→ TASK REQUIREMENTS: Repeat the lines below from the line with "You are a GUI" to the line with "[x=1842, y=376]", including both of those lines. Leave the pictures out of your answer.

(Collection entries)
>>>

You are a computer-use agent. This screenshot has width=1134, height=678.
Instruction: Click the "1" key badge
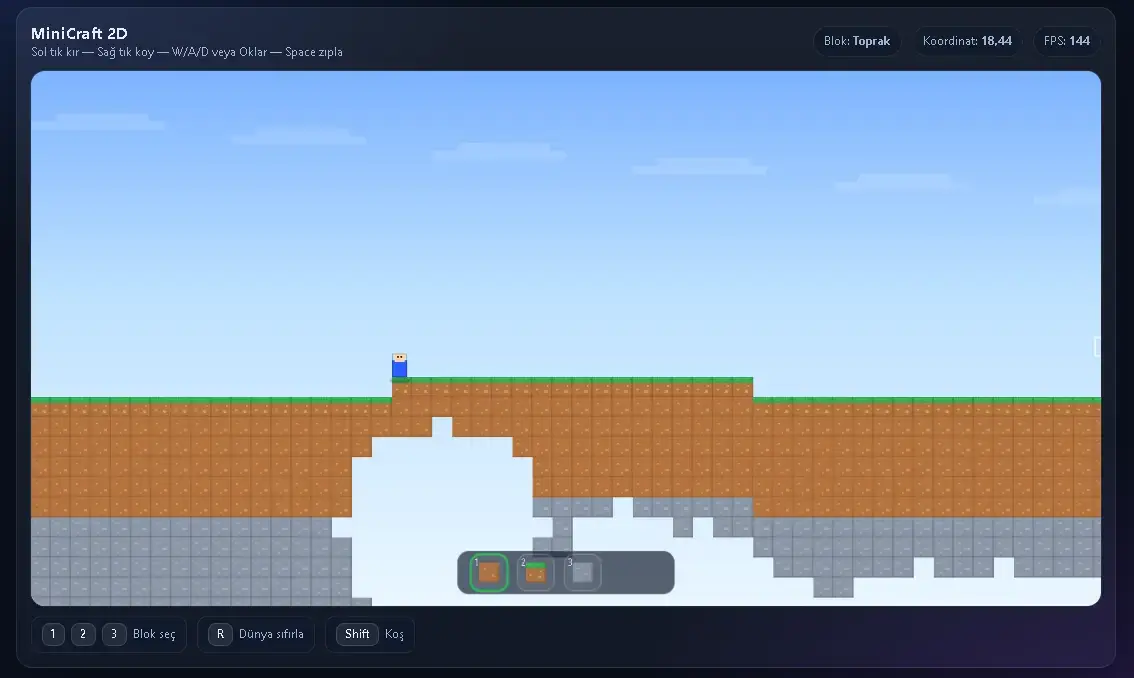click(x=54, y=634)
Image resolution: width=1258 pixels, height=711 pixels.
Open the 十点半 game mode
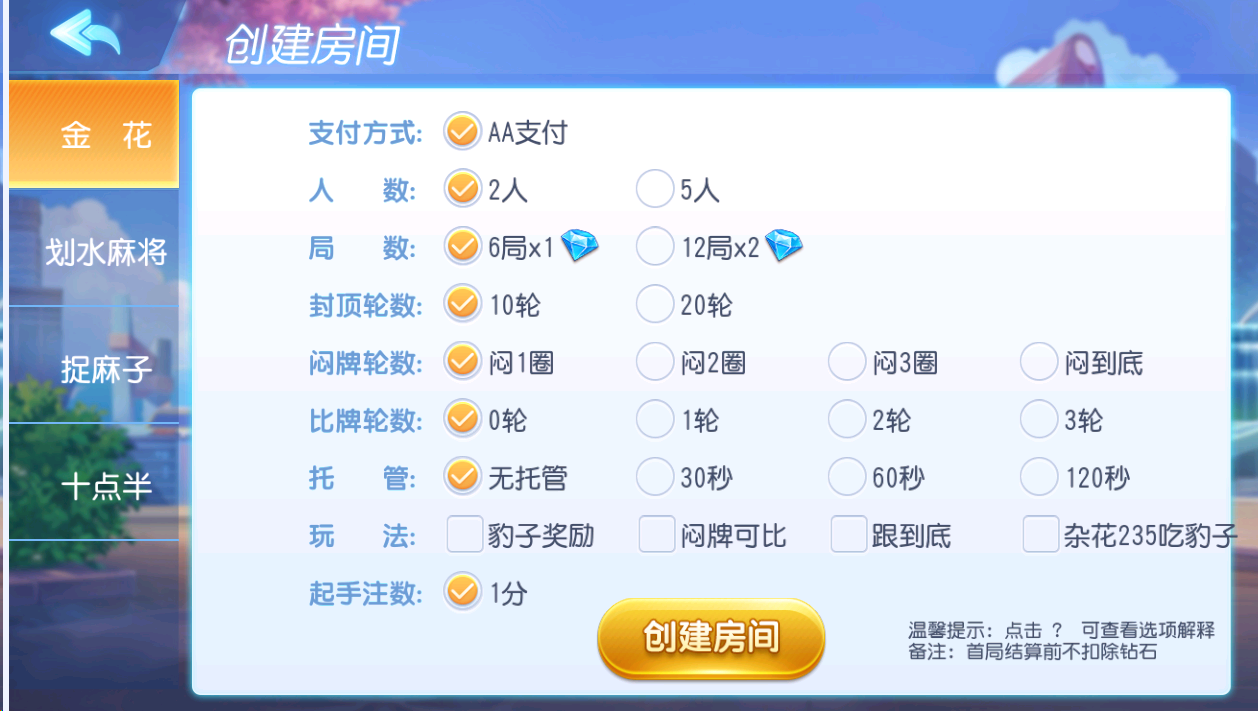pos(93,486)
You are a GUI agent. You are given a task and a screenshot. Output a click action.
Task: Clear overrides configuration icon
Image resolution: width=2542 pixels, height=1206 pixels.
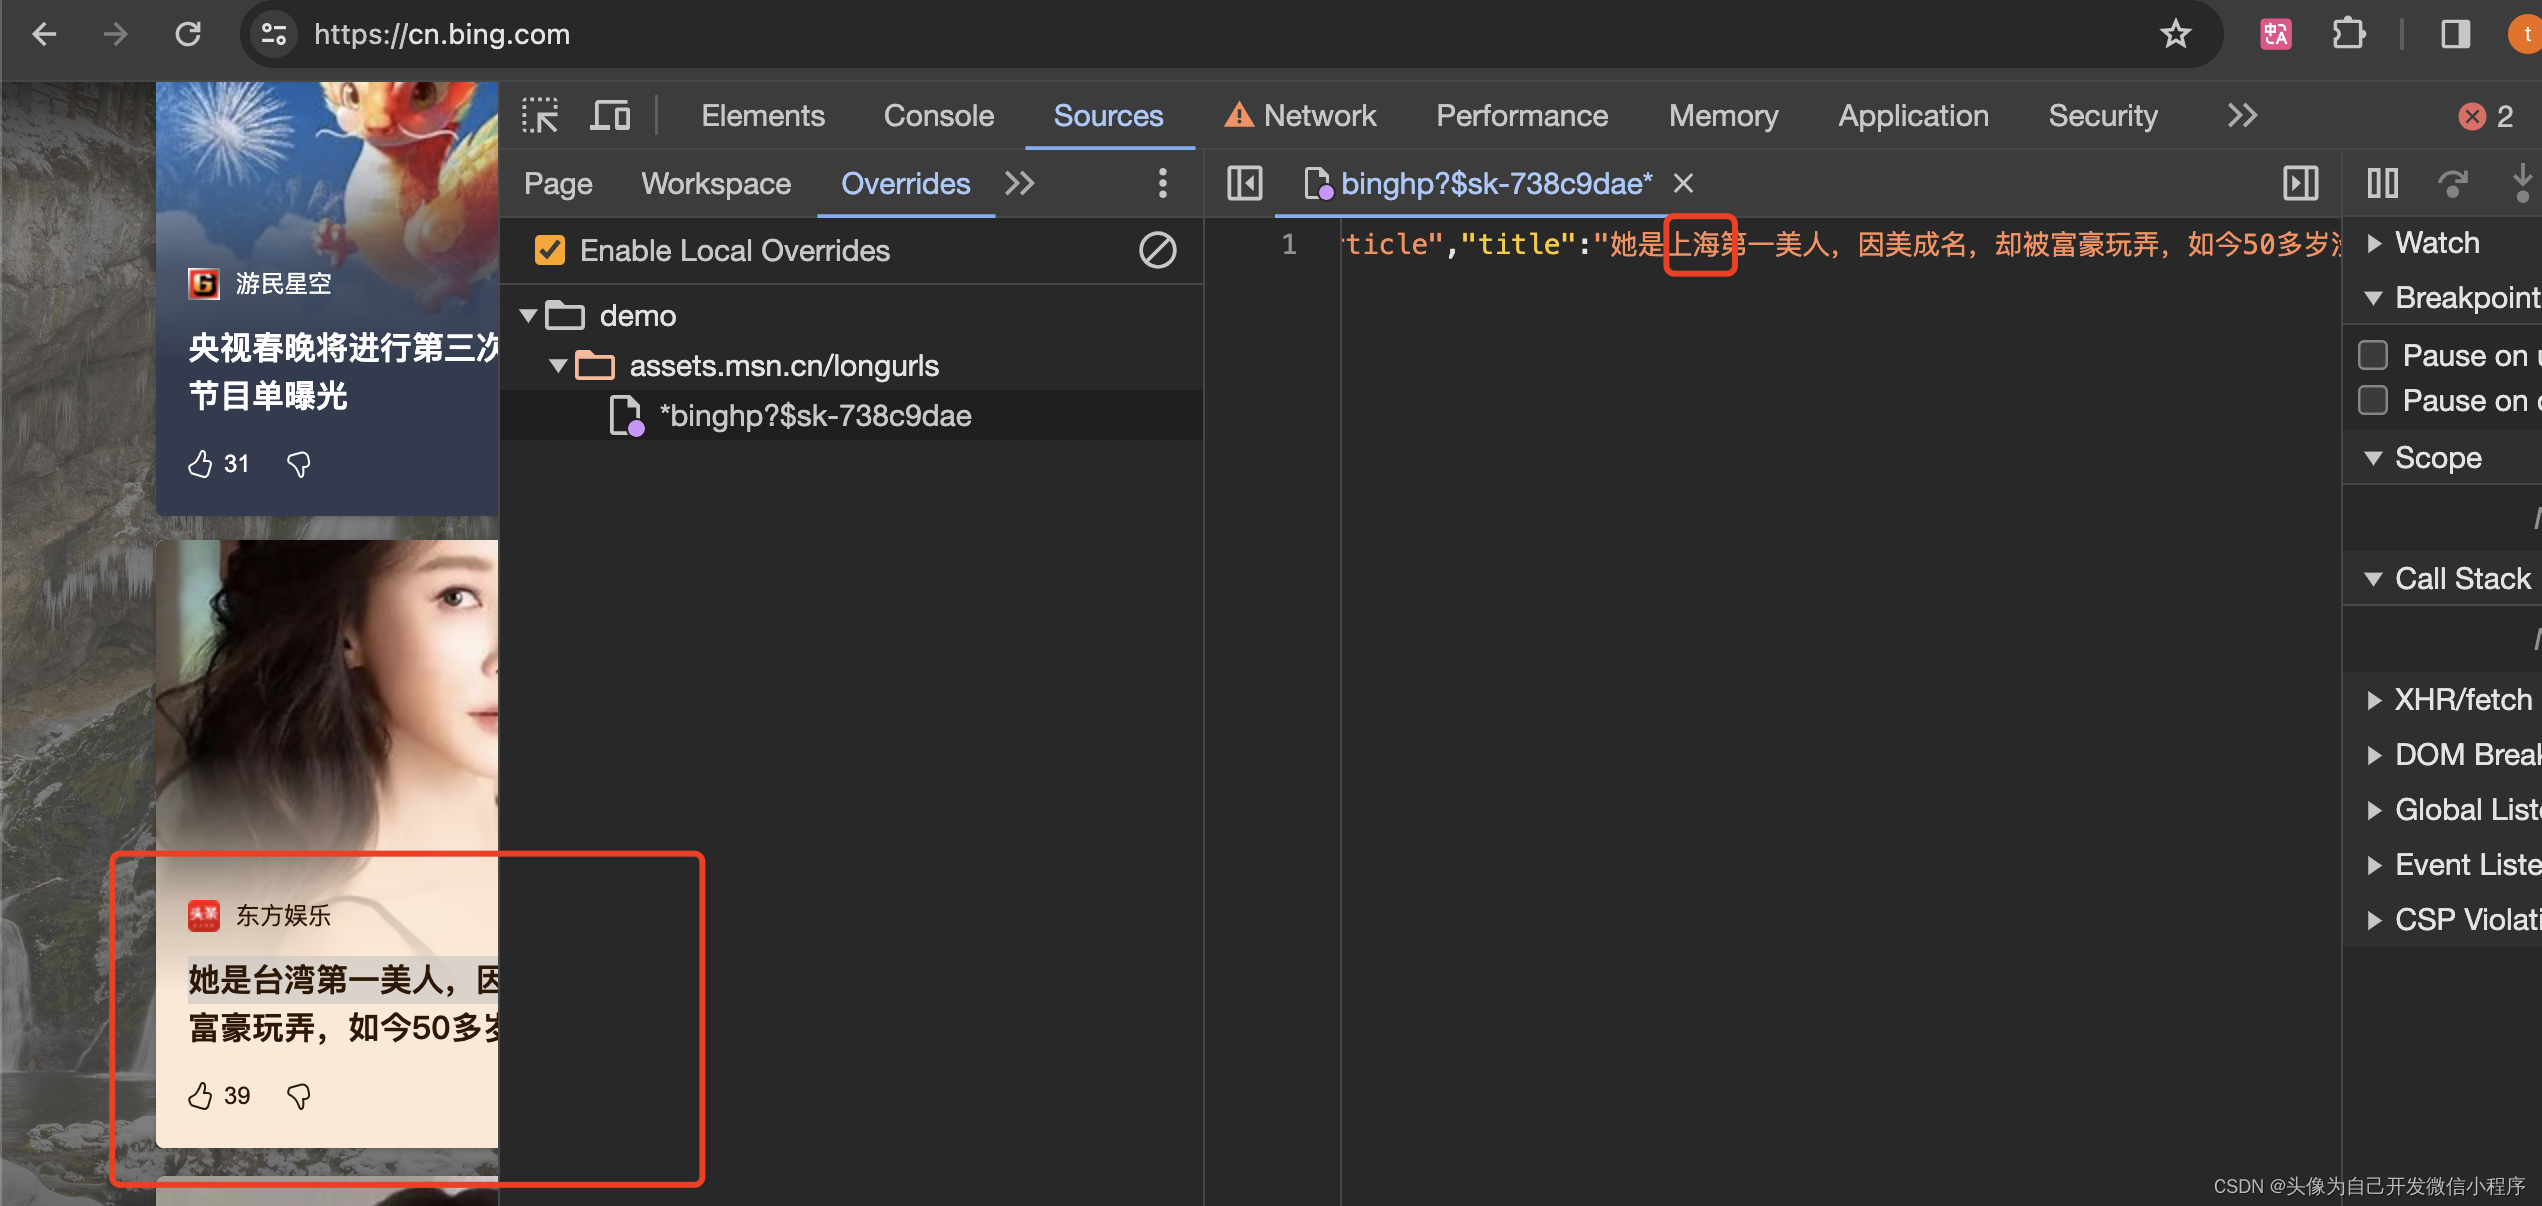coord(1157,250)
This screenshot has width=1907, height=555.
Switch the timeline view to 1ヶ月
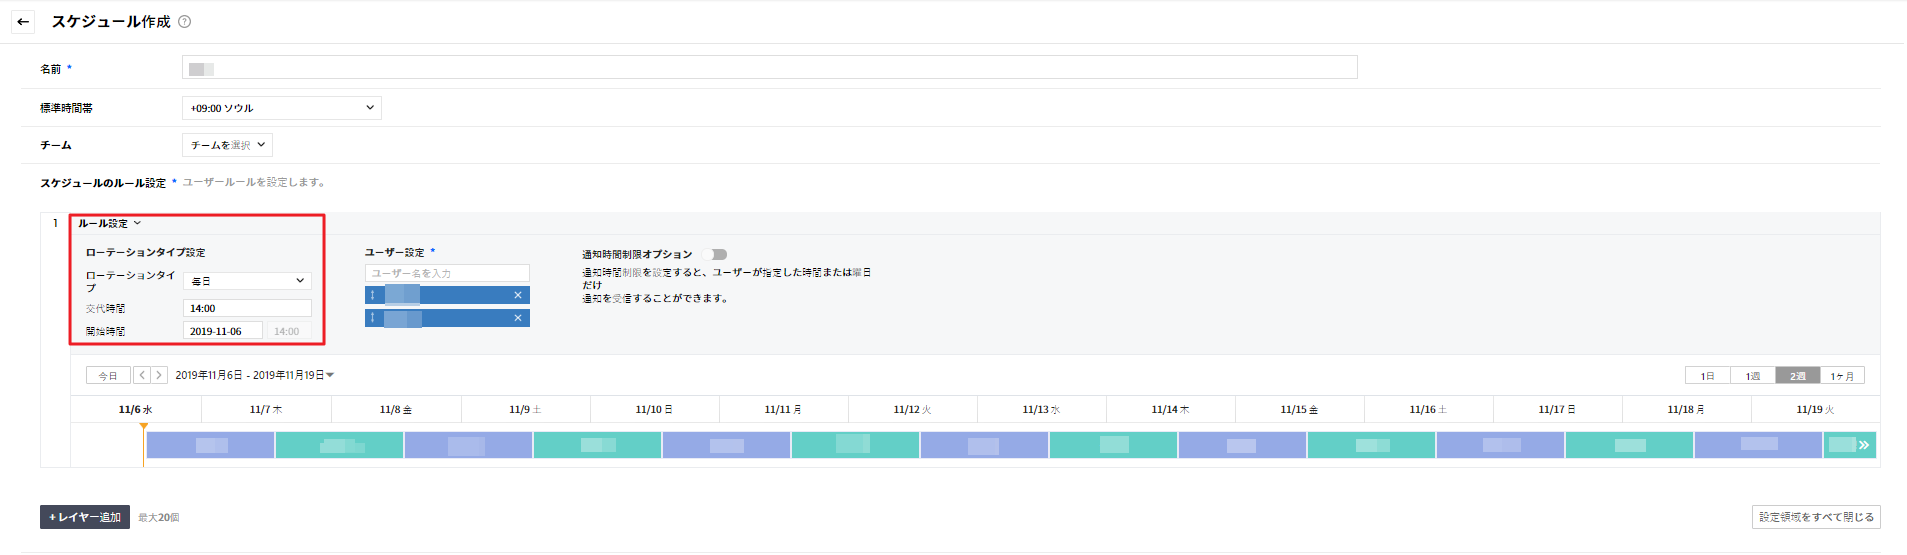[x=1842, y=376]
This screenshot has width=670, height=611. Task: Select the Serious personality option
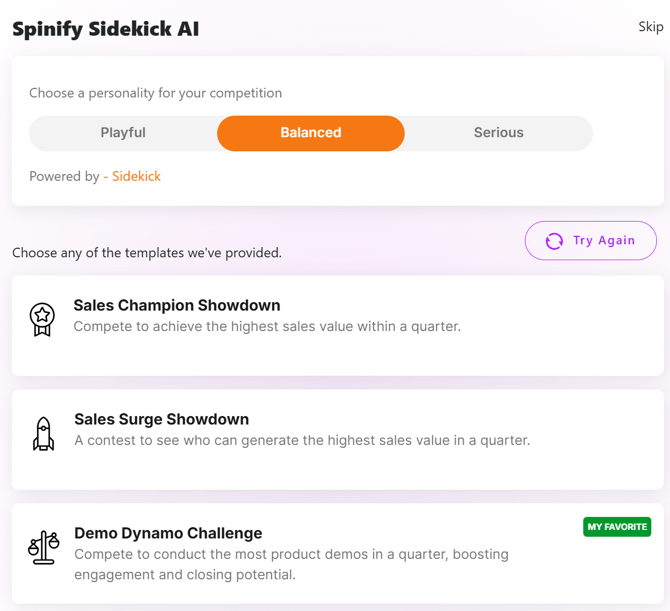pyautogui.click(x=499, y=133)
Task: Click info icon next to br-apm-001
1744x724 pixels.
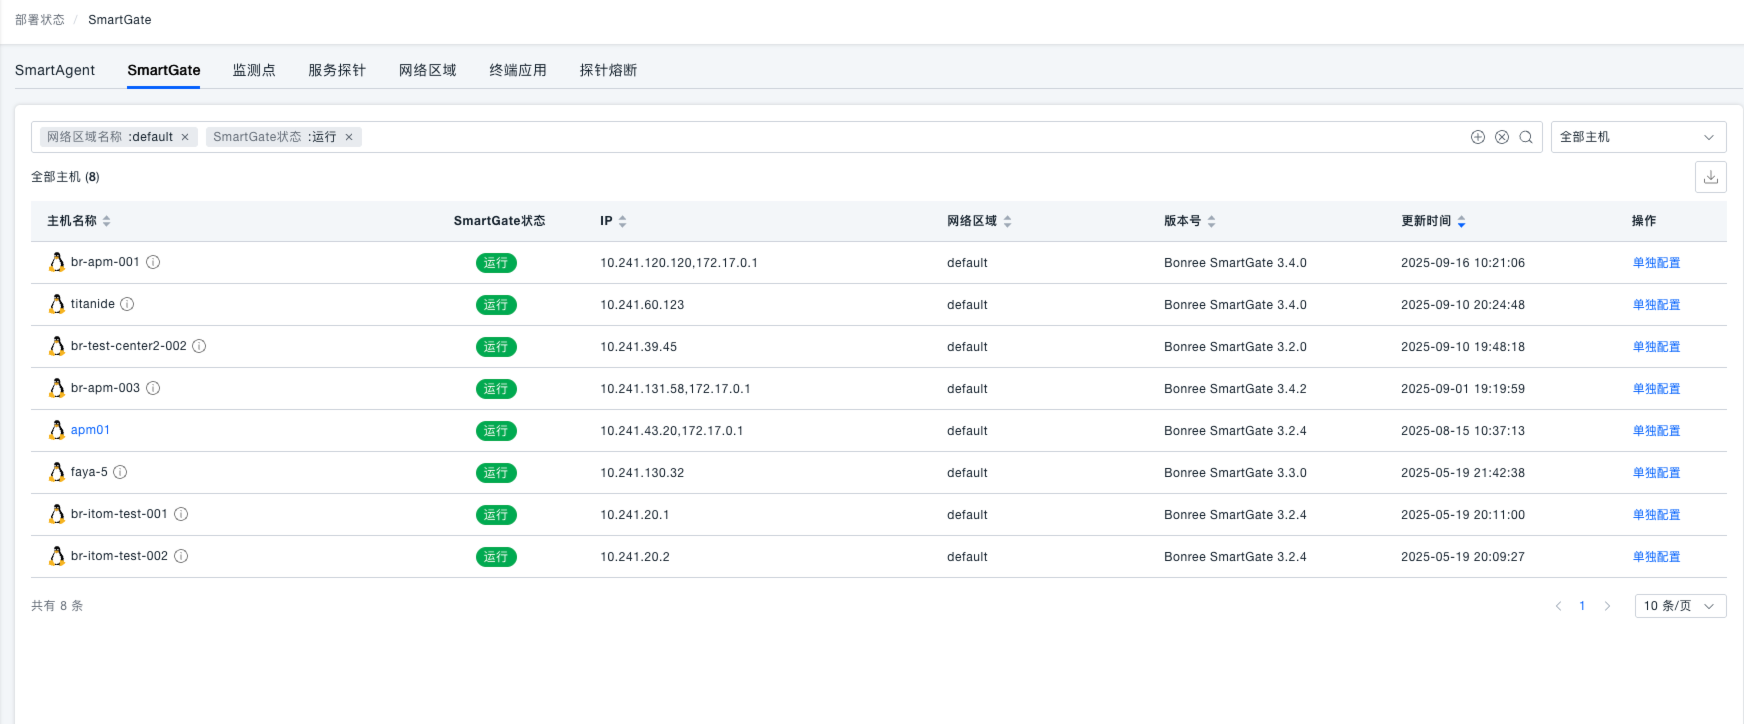Action: tap(153, 262)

<<<

→ EXERCISE RESPONSE:
You are a GUI agent. You are given a task and a screenshot. Output a click action.
Task: Clear overrides configuration icon
Image resolution: width=2542 pixels, height=1206 pixels.
coord(1157,250)
This screenshot has width=1907, height=555.
Switch the timeline view to 1ヶ月
[x=1842, y=376]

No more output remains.